Charles Vane's history is not well documented,…
February 1718 CE
Charles Vane's history is not well documented, but he had most likely started his career aboard one of Lord Archibald Hamilton's privateers.
He had turned to piracy in 1716 while raiding Spanish salvage ships, sent to retrieve silver from the sunken Spanish treasure fleet off the coast of Florida.
Vane had successfully raided the Spanish ships and landed crews, stealing a great deal of goods and riches.
Vane is infamous for his cruelty toward the crews of captured vessels.
After his first act as a pirate, he had been reported to the governor of Bermuda for torturing men on rival vessels while on a salvage mission.
He also shows scant respect for the pirate code, cheating his own crews out of their fair share of plunder and killing surrendered sailors after promising them mercy.
Vane subsequently trades up ships by capturing first a Barbados sloop, then a large twelve-gun brigantine, which he renames the Ranger.
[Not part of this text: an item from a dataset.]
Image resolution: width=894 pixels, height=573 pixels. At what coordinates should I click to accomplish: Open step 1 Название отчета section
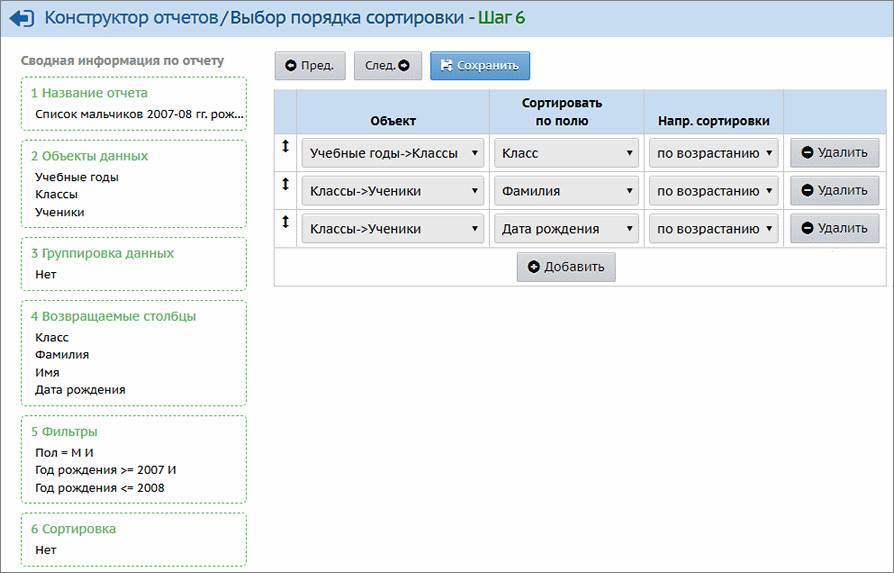(89, 92)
His brutal attacks have become well known, and Captain Vane is cornered in February 1718 by Vincent Pearse, commander of the HMS Phoenix, which had sailed to Nassau to offer the Royal Pardon to pirates in exchange for a guarantee they would quit plundering.
Word has recently spread of the king’s pardon, and Vane claims he'd actually been en route to surrender to Pearse.
He accepts the pardon on the spot, gaining his freedom though losing his captured ship "the Lark".
As soon as he is free of Pearse, Vane ignores the pardon and resumes his depredations.